I don’t know what more Bondurant could have done to make it more clear that some people simply want nothing to do with outsiders, which is a big part of The Night Swimmer (thematically, in that what we dream about is not always the way things actually are, and physically, in the way Elly, Fred, and even tourists are viewed by locals).
A Race to the End
To those who said The Night Swimmer ended with no warning — without dropping any spoilers — here’s my defense about that…
The last section of the book loops back to the poem Fred recited to cinch the winning of the pub. There’s also a bit about another poem that gives us all we need to know about the ending. (This other poem, I won’t discuss because it gives far too much away, but let’s just say that in that poem, the final part of The Night Swimmer and what is about to happen is totally spelled out for the reader! To the point that Hercule Poirot would be like, “I will refrain, just this once, from my normal lengthy explanation about all that led to my solving this mystery, for even my precise explanation could not to justice to how obvious this story will end.”)

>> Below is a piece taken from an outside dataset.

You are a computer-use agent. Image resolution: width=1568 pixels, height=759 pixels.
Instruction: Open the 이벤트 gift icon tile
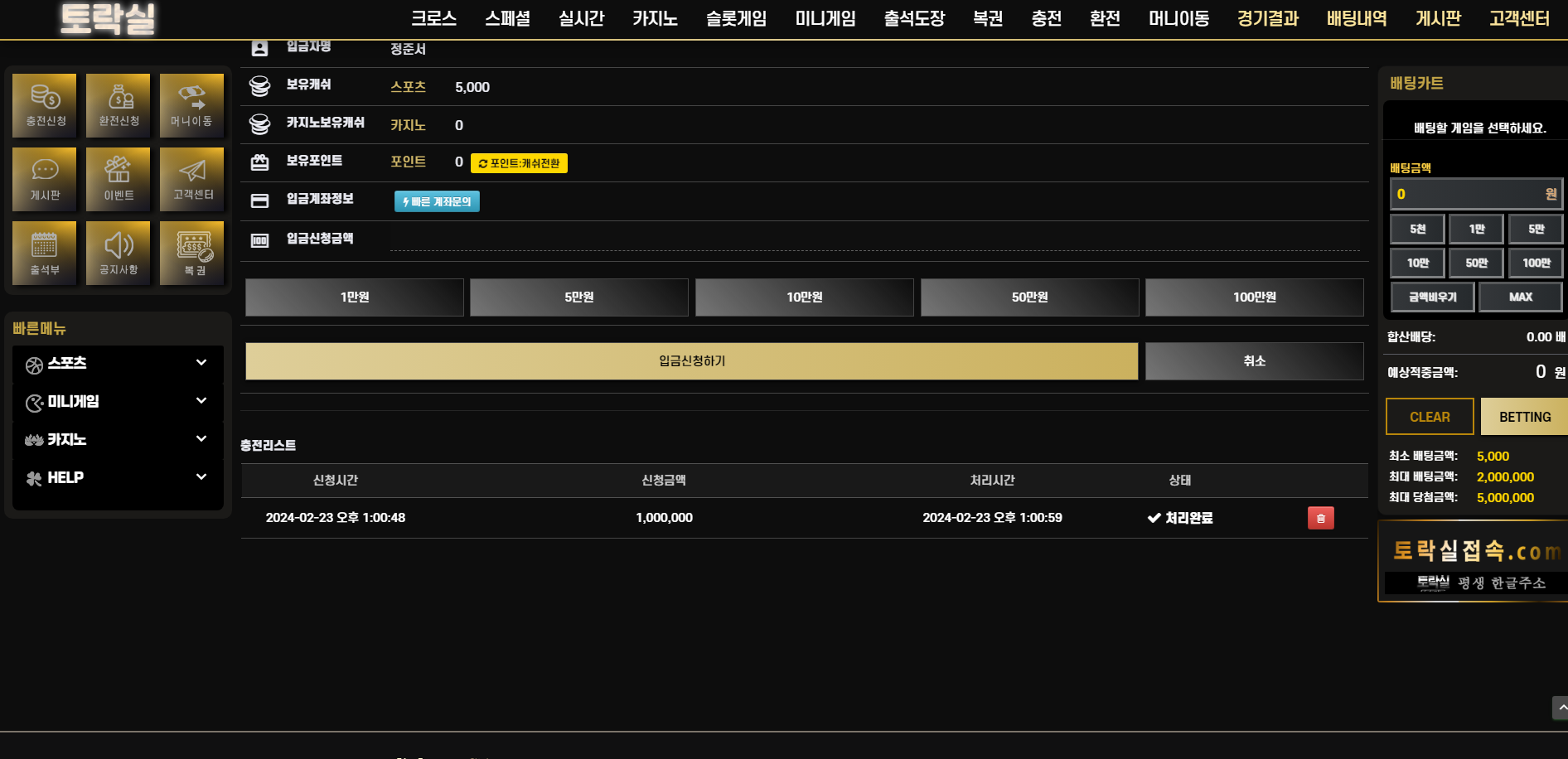coord(119,179)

To those who said the ending came out of nowhere…I have to wonder if we read the same book? That other poem pulled me into the story even more, and as the ending unfolded, so did the pace at which I read the book. At one point I even stopped to think, “I’d love to see this as a movie,” because it was all so visual and demanding.
It takes guts for a writer to say, “Here’s the ending scrawled on a castle wall,” and then exceeding the reader’s expectations. The cathartic storm in King Lear has nothing on the ending of The Night Swimmer!
Wrapping Up
Okay, so it’s probably clear by now that I liked Matt Bondurant’s The Night Swimmer. It’s been days since finishing it, and I’m still thinking about the book. The descriptions of southern Ireland put me right there. I feel like I went swimming with Elly. At times the book is jubilant; other times melancholy, terrifying, and even creepy. All that, and I think most people can relate to the dreams of Fred and Elly — what’s to miss?
Early on, Elly says of her life in America:
It was a good life. We should have considered what it was we were giving up when we moved to Ireland.
It’s a damn good lesson, and I’m so glad it was a hard lesson learned, because that — in part — is what made The Night Swimmer such a damn fine read!
Peggy says
I liked the book and I think I mostly understood it – but I was not satisfied with my own understanding of the end. Not where Elly went home – but that final part where she is left behind and the boat goes on with her friend – and the paper thrown in the water that we don’t know what it says., and I think the goat killed and the child in white on the light house, and Fred killed. I’d just like some bodies take on the ending so I can totally compare it to the part I realize and see what I get. I just am not sure if the ending is real or supernatural or is it just murder…. Help please.